The scientific evidence is now crystal clear that THC decreases motor skills, reaction times and attention span in a dose-related manner. Upon consuming cannabis, THC levels peak in the blood within 10 minutes, and remain present in blood plasma for 1-3 hours. As such, driving within 3 hours of consuming cannabis is undoubtedly dangerous, and clearly quite properly falls within the concept of ‘driving under the influence’. However, as THC is highly fat-soluble, it remains stored in fatty tissue after leaving the bloodstream and over time, THC is re-released into blood plasma, at a rate too slow to produce intoxicating effects. Accordingly, time-frames for THC to be completely eliminated vary based on frequency of consumption, the metabolic rate of users’ and the type of drug-testing device used. Whilst there is currently no universal consensus on the exact amount of THC required to impair driving ability, there is a strong line of authority to suggest that THC levels of 3.1- 4.5μg/l per litre of blood is analogous to a blood alcohol reading of 0.05. To further complicate the issue, studies have established that ‘shallow posits’ of THC can remain in users’ mouths for an indefinite period of time, meaning those who have poor oral hygiene will be more likely than “regular brushers” to return a positive result. Based on these studies, it is perhaps arguable that THC blood levels below 3.1μg/l  do not significantly impair driving.

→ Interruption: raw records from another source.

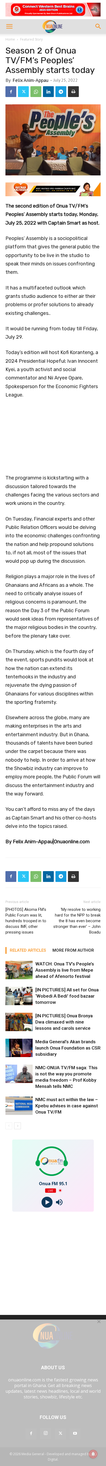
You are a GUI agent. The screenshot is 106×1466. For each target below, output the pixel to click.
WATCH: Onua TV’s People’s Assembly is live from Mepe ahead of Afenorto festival (64, 970)
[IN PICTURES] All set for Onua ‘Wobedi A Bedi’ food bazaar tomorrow (67, 996)
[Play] (47, 1202)
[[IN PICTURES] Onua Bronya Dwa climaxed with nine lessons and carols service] (19, 1022)
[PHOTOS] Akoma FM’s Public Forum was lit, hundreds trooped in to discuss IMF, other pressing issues (25, 921)
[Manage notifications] (93, 1454)
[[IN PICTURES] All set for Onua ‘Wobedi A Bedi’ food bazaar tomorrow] (19, 996)
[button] (9, 26)
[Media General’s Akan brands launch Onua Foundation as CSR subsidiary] (19, 1048)
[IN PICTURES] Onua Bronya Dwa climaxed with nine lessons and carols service (64, 1022)
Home (10, 39)
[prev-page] (8, 1125)
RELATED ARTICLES (28, 950)
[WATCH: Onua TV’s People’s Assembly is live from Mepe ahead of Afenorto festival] (19, 970)
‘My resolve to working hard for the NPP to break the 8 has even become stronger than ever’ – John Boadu (77, 921)
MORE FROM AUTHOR (73, 950)
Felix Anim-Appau (30, 80)
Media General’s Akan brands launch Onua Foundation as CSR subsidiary (68, 1048)
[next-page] (17, 1125)
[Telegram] (60, 91)
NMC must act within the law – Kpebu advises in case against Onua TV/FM (66, 1106)
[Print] (73, 91)
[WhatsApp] (35, 91)
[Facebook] (10, 91)
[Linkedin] (48, 91)
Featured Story (31, 39)
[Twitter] (23, 91)
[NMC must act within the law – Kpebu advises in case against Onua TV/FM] (19, 1106)
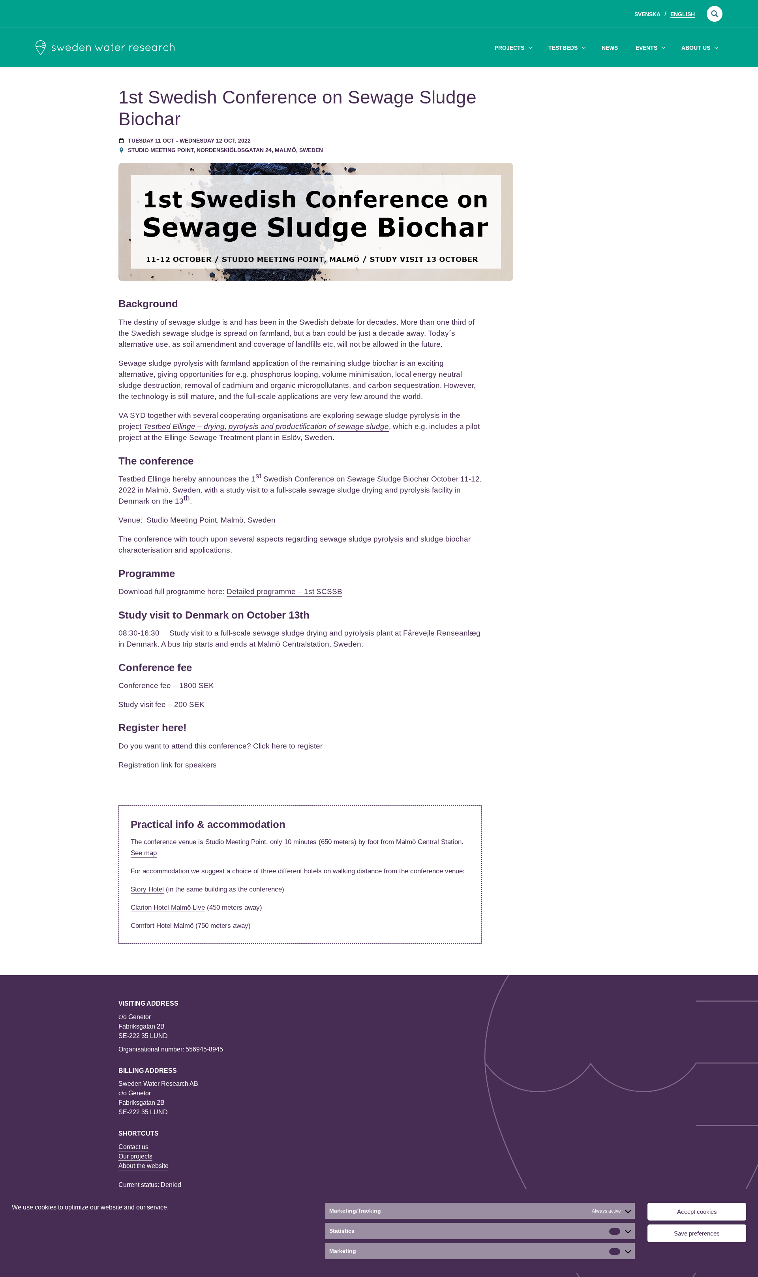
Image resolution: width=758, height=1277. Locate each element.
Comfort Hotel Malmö (162, 925)
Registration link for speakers (167, 765)
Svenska (647, 14)
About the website (143, 1165)
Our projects (135, 1156)
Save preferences (697, 1233)
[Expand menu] (530, 47)
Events (646, 48)
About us (695, 48)
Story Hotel (147, 889)
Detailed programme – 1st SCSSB (284, 591)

Unfortunately, saliva-testing devices currently used by Police cannot differentiate between intoxication and prior use. There are currently three approved portable, saliva-testing devices to test for cannabis use, the Dräger 5000, the Cozart 806 and the Alere Reader. Studies suggest the Dräger 5000 found that the device can detect THC in saliva upwards 22 hours after a person had last used the drug, and various other saliva-testing devices can produce a positive reading more than 32 hours after use. As such, the scientific community widely recognises that saliva-testing devices do not conclusively determine whether a person is actually under the influence of cannabis or not.

That factual reality has been broadly accepted by Local Courts across Australia.

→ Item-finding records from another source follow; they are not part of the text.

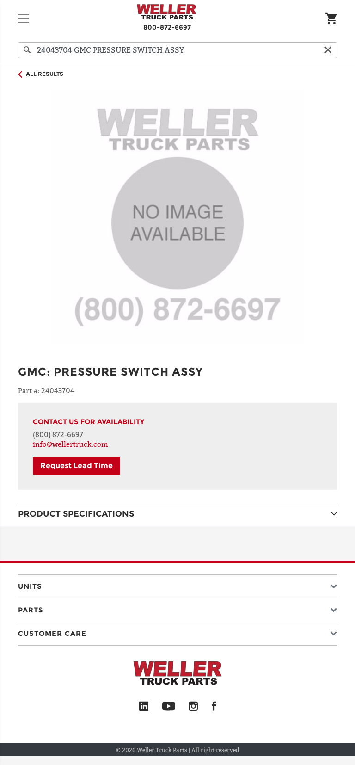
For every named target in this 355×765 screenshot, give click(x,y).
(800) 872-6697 (58, 434)
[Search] (27, 50)
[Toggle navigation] (23, 18)
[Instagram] (193, 706)
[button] (177, 584)
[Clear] (327, 50)
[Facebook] (214, 706)
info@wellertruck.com (70, 444)
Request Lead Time (76, 465)
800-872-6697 (167, 27)
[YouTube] (168, 706)
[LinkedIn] (143, 706)
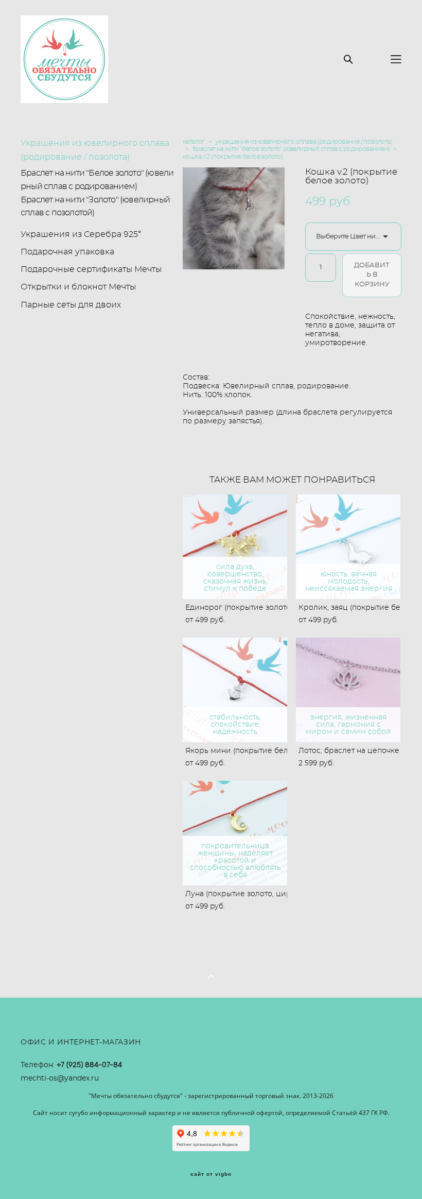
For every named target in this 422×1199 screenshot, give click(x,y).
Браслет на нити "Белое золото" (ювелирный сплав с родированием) (97, 180)
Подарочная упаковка (67, 252)
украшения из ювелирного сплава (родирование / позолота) (304, 142)
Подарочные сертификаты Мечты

In the New South Wales case of Police v Carrall, the accused was charged under the NSW equivalent of s 79(2AA) after a saliva-testing device returned a positive result for cannabis use. At trial, the accused summitted that at the time he was intercepted by police and tested, it had been nine days since he last consumed cannabis, and he honestly believed it was safe for him to drive. Ultimately, the Presiding Magistrate found in favour of the accused, accepting that a ‘mistake of fact’ defence was available to him in the circumstances, even though he proffered no evidence negating actual intoxication. His Honour also described the current saliva-testing regime as ‘uncertain by design.’

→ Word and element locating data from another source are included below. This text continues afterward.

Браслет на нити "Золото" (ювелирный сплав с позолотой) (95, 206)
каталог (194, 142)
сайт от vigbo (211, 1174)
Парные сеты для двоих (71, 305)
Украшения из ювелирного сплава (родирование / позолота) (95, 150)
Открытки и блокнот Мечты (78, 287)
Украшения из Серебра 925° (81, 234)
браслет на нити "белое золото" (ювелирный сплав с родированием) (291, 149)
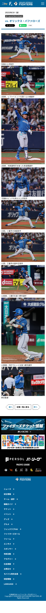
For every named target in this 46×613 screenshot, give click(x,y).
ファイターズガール (12, 534)
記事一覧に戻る (23, 407)
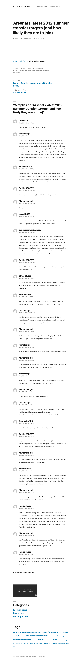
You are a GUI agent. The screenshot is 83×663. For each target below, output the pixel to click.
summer (38, 70)
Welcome (60, 643)
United (54, 643)
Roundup (65, 640)
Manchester (25, 640)
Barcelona (30, 632)
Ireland (53, 636)
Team (38, 643)
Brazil (39, 632)
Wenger (63, 643)
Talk (34, 643)
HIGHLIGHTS (43, 636)
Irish (56, 636)
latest (29, 70)
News (41, 639)
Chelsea (52, 632)
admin (17, 38)
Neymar (47, 640)
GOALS (28, 636)
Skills (19, 643)
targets (43, 70)
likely (33, 70)
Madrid (16, 639)
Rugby (15, 643)
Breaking (44, 632)
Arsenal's (21, 70)
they (47, 70)
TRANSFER (16, 73)
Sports (27, 643)
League (59, 636)
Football (18, 636)
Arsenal (23, 632)
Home (49, 636)
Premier (51, 640)
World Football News (22, 6)
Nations (35, 640)
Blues (35, 632)
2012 (16, 70)
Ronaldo (60, 640)
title (41, 643)
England (65, 632)
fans (14, 636)
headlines (35, 636)
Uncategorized (20, 616)
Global (23, 636)
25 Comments (40, 38)
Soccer (23, 643)
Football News (39, 68)
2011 (14, 632)
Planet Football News (20, 61)
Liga (63, 636)
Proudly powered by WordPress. (35, 656)
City (57, 632)
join (26, 70)
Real (55, 639)
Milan (32, 640)
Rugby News (19, 613)
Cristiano (61, 632)
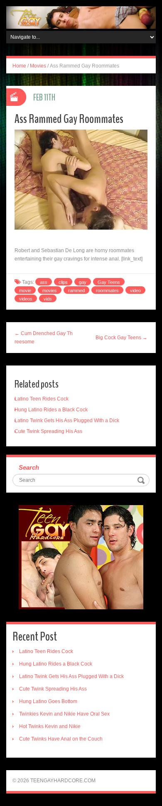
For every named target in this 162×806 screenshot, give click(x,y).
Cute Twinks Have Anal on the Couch (61, 739)
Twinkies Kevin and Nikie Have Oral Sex (64, 714)
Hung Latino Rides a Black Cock (51, 410)
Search (29, 467)
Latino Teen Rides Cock (42, 399)
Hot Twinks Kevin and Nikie (50, 726)
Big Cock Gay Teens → (121, 337)
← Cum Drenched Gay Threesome (44, 337)
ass (43, 282)
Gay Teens (109, 282)
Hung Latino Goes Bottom (48, 701)
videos (25, 298)
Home (19, 66)
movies (49, 290)
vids (48, 298)
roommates (107, 290)
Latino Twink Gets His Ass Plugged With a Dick (67, 420)
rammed (76, 290)
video (135, 290)
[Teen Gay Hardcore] (81, 17)
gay (82, 282)
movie (25, 290)
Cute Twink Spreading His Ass (48, 431)
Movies (38, 66)
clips (63, 282)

However, the ‘mistake of fact’ defence was removed from Queensland drug and drink driving legislation some years ago, so a Queenslander in similar circumstances would not escape culpability. The case of Police v Carrall clearly highlights the significant issues posed by saliva-testing devices, and perhaps supports argument for statutory reform.

Interestingly, in 2013, the US state of Colorado reformed its drug-driving laws to accommodate a legal level of cannabis impairment. Upon reviewing the wealth of scientific evidence relating to THC levels and intoxication, the Colorado legislature concluded an impairment level of ‘5ug’ of THC per litre of blood struck an effective balance between road safety concerns and common sense.

Whilst the jury is still out on the Colorado approach, it’s clear current Queensland drug-driving laws cast the net far wider at least than the Parliamentary rhetoric originally anticipated.  In the context of changing attitudes, it will be interesting to see exactly where the debate finally leads.